INSTRUCTIONS FOR THE TASK → Only the lines from the line containing "Given: Open the help question mark icon" to the end of the entries, both included, belong in your answer, and each must match exactly.

(Data entries)
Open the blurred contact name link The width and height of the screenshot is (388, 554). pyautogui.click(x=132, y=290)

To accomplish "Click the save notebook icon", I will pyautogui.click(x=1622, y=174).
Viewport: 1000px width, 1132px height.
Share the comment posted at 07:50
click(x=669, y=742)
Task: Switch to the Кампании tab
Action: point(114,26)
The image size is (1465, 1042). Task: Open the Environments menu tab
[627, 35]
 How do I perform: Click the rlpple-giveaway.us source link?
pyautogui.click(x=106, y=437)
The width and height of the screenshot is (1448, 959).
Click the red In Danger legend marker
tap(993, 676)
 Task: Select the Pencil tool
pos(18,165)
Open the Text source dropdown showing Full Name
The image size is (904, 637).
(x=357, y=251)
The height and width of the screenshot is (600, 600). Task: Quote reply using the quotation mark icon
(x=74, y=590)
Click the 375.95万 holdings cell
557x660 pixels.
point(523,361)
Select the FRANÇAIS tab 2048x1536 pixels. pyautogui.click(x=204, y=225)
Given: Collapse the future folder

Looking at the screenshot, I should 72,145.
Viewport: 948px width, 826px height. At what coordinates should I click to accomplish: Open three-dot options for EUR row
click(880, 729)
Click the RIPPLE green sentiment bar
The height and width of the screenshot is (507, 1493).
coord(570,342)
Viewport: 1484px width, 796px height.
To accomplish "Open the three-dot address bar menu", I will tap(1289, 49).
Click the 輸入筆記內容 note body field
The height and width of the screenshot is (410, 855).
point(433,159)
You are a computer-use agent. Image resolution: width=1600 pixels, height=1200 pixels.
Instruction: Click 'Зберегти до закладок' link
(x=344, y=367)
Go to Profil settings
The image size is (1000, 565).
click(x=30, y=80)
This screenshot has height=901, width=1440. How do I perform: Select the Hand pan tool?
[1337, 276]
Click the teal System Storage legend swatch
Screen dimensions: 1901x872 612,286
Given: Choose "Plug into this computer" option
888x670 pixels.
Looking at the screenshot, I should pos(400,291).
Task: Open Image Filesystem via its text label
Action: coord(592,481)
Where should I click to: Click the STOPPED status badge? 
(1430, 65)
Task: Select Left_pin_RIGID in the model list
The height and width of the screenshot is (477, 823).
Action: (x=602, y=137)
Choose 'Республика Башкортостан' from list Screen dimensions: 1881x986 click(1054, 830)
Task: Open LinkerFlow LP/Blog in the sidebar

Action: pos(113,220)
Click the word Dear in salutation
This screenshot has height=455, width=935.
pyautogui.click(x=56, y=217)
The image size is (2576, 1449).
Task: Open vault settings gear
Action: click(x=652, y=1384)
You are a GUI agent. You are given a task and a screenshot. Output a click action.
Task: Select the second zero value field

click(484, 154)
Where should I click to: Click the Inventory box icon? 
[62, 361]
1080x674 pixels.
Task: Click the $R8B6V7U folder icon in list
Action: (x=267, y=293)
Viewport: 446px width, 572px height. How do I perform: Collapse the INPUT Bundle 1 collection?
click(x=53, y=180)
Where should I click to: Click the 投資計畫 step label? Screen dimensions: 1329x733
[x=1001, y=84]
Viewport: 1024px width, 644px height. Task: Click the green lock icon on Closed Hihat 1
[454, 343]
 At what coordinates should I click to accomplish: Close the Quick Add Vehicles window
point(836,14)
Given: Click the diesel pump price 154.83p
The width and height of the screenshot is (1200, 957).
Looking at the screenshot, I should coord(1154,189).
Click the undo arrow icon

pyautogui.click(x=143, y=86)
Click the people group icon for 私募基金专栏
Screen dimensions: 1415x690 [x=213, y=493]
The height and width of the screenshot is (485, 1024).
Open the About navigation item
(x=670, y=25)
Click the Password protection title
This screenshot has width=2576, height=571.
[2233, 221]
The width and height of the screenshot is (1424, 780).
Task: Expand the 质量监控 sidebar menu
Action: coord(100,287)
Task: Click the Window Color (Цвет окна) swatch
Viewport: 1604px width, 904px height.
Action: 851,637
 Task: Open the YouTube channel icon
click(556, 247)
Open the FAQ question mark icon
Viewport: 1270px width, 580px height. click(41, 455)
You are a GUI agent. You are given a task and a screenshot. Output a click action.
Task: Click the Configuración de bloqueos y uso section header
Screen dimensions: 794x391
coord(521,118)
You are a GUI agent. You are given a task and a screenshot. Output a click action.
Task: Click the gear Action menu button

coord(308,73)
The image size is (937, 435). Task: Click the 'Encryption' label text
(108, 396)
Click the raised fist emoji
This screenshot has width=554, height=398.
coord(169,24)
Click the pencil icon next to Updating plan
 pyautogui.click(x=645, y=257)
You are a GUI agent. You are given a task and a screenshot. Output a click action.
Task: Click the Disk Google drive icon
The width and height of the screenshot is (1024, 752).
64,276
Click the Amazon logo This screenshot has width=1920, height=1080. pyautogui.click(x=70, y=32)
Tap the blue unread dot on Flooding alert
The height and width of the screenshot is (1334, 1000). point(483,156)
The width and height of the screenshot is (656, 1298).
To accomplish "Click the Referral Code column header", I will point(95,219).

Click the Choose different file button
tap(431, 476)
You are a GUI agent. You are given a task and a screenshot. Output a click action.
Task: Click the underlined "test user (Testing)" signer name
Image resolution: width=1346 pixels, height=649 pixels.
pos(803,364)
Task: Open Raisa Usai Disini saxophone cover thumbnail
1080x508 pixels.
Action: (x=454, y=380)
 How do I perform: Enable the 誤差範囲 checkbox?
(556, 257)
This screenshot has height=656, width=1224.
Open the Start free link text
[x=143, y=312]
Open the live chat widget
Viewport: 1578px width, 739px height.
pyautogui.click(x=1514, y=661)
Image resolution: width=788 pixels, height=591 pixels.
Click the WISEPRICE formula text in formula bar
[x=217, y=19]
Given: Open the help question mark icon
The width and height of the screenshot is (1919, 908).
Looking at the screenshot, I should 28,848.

SOLUTION TO THIS PROBLEM →
Given: Open the help question mark icon
The width and height of the screenshot is (1919, 908).
Looking at the screenshot, I should 28,848.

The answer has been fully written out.